Goran Šehovac

Personal information
- Born: 11 July 1975 (age 51) Sarajevo, SR Bosnia and Herzegovina, SFR Yugoslavia
- Coaching career: 2006–present

Career history

Coaching
- 2006-2008: KK Bosna (youth)
- 2008: KK Bosna (interim)
- 2009–2010: KK Bosna
- 2010–2011: Slavija
- 2016–2017: KK Radnik Bijeljina
- 2017–2018: Slavija
- 2018–2019: KK Vogošća
- 2019–2020: Spars
- 2023–2024: KK Koš
- 2024–present: Spars (youth)

= Goran Šehovac =

Goran Šehovac is a Bosnian professional basketball coach, born in Sarajevo. He has coached several clubs in Bosnia and Herzegovina, including KK Bosna, Slavija and Spars, and has also worked with Bosnia and Herzegovina's youth national selections.

== Coaching career ==
In early November 2008, Šehovac assumed temporary charge of KK Bosna for a single Adriatic League game, following the resignation of head coach Alen Abaz and prior to the arrival of Vlada Vukoičić as his permanent successor.

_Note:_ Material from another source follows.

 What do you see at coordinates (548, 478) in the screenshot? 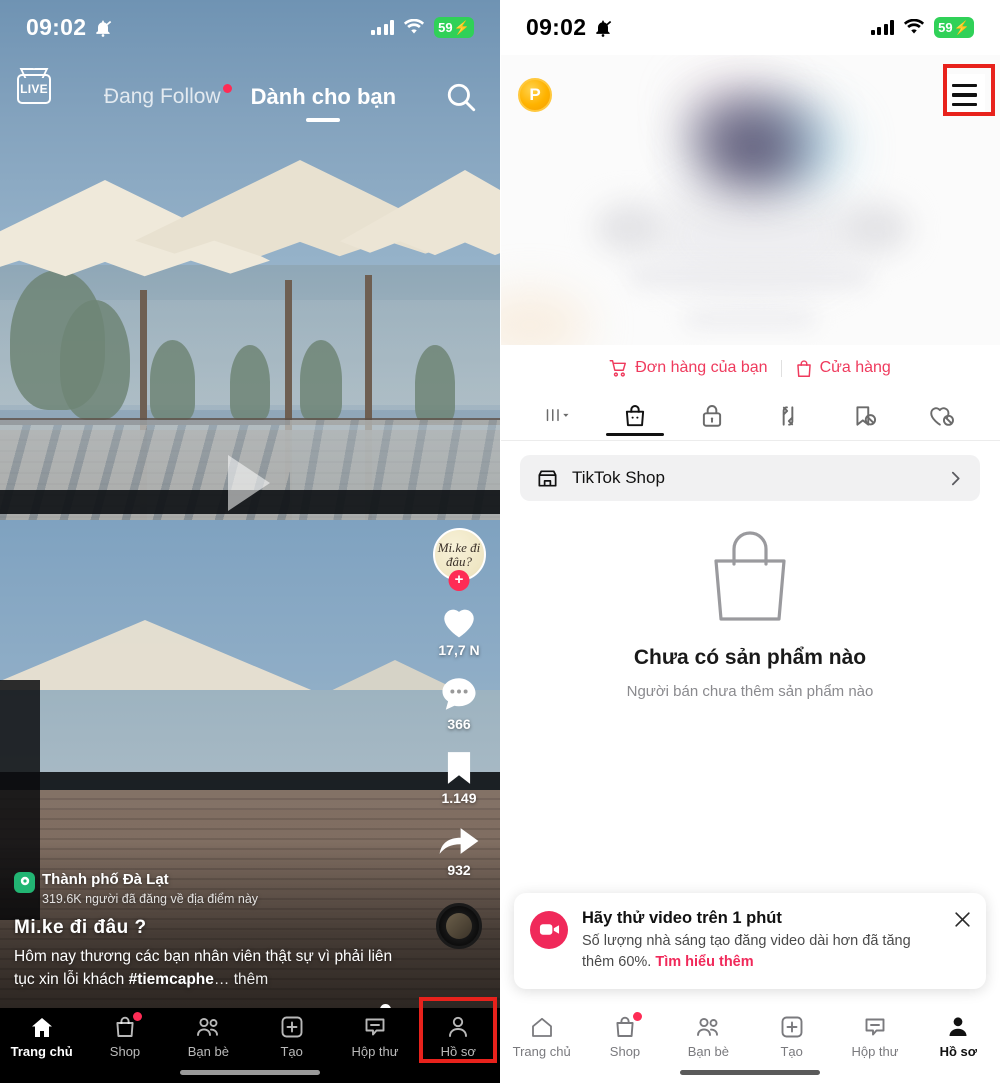
I see `storefront-icon` at bounding box center [548, 478].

Šehovac continued his coaching career at Slavija, the club based in East Sarajevo, working first in its youth setup before taking charge of the senior team on multiple occasions. He also served as head coach of KK Bosna, competing at the time as Bosna ASA BH Telecom in the regional NLB League, leading the team before resigning from the position following a home defeat to Cedevita of Zagreb.

Over the following years he also coached Građanski and KK Radnik in Bijeljina, and at one point coached Bosnia and Herzegovina's cadet (under-16) national team. In 2018, he took over as head coach of KK Vogošća.

In 2019, Šehovac was appointed head coach of Spars in Sarajevo, guiding the club in the second-tier ABA League 2.

In August 2023, following a period without a club, Šehovac was named head coach of KK Koš in Sarajevo, taking charge of the club's youth program. In 2024 he was appointed coach of Spars' youth program.